Brief -
Your answer should consist of the lines in the following data that contain "computer".

Segment Open

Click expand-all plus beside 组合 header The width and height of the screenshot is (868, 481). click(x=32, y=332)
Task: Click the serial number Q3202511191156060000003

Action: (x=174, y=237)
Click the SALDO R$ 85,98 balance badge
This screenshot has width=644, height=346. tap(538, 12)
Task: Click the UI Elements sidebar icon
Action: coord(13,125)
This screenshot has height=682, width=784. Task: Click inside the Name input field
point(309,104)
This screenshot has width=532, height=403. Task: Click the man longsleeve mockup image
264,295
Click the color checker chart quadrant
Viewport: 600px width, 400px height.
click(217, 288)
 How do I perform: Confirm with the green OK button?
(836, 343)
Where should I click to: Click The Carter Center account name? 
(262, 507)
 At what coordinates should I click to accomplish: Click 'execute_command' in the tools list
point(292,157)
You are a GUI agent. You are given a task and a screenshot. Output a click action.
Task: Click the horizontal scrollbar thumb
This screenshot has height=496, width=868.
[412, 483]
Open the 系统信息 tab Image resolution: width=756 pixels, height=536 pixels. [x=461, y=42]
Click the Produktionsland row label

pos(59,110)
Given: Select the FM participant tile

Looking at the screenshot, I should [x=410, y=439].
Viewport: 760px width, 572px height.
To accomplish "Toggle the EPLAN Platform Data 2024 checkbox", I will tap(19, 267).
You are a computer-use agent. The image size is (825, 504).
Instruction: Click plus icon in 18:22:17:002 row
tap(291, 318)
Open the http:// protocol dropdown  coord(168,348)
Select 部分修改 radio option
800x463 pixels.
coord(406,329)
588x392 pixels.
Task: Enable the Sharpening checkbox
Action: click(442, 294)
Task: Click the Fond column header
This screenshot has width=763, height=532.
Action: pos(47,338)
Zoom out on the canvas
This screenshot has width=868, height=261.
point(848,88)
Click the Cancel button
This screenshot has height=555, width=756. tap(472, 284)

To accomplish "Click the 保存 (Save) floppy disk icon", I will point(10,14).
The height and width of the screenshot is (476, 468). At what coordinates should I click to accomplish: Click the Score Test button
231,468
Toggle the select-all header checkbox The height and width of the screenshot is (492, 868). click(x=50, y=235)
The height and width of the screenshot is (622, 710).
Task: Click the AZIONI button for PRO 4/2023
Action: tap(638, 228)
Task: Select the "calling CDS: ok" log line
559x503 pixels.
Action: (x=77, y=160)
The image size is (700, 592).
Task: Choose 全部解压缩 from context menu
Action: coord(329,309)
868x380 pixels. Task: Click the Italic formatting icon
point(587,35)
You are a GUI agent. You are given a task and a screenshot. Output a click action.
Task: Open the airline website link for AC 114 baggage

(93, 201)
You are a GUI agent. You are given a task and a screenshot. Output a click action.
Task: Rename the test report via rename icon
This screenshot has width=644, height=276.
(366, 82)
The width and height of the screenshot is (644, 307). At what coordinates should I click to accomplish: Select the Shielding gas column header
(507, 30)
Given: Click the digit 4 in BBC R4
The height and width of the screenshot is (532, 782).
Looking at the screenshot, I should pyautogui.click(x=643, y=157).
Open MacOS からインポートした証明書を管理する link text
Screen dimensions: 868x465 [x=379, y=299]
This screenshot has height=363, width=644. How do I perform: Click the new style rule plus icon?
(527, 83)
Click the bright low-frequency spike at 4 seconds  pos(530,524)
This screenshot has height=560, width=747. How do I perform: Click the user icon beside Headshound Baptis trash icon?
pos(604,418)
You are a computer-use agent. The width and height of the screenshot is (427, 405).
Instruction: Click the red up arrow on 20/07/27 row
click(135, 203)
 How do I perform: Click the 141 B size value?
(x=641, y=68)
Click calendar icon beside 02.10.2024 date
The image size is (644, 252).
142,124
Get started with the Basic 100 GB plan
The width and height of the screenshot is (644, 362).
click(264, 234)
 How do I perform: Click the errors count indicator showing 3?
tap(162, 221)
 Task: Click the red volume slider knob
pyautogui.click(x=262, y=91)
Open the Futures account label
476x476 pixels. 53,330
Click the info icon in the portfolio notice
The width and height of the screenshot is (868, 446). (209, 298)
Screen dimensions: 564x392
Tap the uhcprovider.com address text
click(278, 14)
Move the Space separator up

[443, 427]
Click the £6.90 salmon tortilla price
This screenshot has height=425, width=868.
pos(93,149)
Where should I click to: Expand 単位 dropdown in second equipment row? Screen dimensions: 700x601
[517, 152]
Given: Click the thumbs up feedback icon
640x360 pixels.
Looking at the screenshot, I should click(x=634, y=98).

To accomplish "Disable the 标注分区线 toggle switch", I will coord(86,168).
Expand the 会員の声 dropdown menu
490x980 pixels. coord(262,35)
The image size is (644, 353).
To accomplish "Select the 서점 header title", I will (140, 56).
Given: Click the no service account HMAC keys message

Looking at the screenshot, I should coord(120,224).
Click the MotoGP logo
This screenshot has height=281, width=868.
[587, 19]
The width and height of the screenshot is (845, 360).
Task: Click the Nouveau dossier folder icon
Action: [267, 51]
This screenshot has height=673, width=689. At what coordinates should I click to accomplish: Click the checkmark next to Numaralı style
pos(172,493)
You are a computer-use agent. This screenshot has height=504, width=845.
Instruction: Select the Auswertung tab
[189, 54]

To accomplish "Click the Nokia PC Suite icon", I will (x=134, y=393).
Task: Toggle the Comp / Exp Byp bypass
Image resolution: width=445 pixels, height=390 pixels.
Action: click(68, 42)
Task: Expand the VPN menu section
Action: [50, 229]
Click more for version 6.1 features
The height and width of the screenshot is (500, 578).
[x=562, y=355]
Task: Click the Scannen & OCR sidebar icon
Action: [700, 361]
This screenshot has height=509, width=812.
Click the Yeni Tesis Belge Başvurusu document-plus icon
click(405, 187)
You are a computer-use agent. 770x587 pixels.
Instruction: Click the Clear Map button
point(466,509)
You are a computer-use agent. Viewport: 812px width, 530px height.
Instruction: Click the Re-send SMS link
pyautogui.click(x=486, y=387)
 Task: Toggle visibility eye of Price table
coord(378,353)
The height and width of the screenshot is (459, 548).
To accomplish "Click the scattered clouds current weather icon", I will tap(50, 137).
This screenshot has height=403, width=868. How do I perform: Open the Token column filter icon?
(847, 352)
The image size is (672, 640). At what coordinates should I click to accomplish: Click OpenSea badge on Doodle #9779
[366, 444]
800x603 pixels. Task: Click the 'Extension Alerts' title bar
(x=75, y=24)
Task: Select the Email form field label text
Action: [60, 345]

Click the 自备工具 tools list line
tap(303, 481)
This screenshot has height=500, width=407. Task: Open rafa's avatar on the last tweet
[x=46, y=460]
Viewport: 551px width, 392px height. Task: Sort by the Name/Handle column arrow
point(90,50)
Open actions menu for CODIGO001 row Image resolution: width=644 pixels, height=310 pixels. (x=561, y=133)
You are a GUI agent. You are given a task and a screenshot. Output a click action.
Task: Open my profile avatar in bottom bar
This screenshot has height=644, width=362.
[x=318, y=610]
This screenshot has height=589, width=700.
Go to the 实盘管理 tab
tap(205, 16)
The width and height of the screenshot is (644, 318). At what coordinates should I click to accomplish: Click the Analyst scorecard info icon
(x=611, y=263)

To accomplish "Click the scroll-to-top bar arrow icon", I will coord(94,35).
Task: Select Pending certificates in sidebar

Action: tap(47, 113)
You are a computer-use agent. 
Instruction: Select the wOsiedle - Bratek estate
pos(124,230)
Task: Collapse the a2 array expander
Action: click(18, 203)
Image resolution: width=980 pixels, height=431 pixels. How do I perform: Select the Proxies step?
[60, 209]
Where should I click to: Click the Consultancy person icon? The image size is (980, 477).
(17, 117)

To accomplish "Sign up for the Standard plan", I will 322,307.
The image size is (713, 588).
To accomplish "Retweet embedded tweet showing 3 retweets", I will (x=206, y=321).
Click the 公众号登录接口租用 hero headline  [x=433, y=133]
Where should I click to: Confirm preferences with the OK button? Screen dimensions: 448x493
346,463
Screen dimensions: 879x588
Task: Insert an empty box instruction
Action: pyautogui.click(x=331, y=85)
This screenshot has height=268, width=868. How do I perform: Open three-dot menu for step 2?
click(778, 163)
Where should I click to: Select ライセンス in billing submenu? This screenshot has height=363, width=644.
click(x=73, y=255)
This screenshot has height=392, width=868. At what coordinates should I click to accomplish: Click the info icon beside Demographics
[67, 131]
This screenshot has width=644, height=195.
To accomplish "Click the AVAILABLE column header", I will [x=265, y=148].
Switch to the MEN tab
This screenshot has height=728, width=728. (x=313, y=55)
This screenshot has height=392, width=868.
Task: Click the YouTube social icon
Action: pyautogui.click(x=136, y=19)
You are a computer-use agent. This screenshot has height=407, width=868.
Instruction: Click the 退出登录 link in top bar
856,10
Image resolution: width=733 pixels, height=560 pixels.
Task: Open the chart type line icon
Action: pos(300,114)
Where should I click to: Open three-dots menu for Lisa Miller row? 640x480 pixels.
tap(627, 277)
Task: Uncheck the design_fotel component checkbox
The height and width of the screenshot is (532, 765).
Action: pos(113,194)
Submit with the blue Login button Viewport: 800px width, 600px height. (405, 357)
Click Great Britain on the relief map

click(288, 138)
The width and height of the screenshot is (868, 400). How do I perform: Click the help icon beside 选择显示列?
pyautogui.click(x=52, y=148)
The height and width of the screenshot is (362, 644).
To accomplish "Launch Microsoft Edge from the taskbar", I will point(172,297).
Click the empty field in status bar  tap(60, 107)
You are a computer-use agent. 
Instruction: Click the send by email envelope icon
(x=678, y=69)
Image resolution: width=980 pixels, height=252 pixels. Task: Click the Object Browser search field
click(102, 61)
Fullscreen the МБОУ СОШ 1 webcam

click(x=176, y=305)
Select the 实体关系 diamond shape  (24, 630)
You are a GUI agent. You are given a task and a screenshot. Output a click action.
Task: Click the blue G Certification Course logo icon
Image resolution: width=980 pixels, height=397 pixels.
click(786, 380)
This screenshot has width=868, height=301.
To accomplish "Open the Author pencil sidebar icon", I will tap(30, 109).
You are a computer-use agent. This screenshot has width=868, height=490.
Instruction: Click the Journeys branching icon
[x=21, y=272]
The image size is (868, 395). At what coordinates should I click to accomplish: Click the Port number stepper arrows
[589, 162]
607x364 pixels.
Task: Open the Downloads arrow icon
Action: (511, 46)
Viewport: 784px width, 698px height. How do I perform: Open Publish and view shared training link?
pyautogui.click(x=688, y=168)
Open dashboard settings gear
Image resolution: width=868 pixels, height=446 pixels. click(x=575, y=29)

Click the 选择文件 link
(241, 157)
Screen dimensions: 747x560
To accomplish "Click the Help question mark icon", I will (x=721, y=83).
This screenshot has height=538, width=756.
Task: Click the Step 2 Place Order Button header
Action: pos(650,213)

Segment Closed

Answer to the problem -
You are a computer-use agent. The image size is (825, 504).
You are a computer-use agent. The width and height of the screenshot is (427, 405).
You are a computer-use agent. This screenshot has height=504, width=845.
You are a computer-use agent. 770x587 pixels.
You are a computer-use agent. Viewport: 812px width, 530px height.
You are a computer-use agent. 
You are a computer-use agent. This screenshot has height=407, width=868.
You are a computer-use agent. 
You are a computer-use agent. This screenshot has width=868, height=490.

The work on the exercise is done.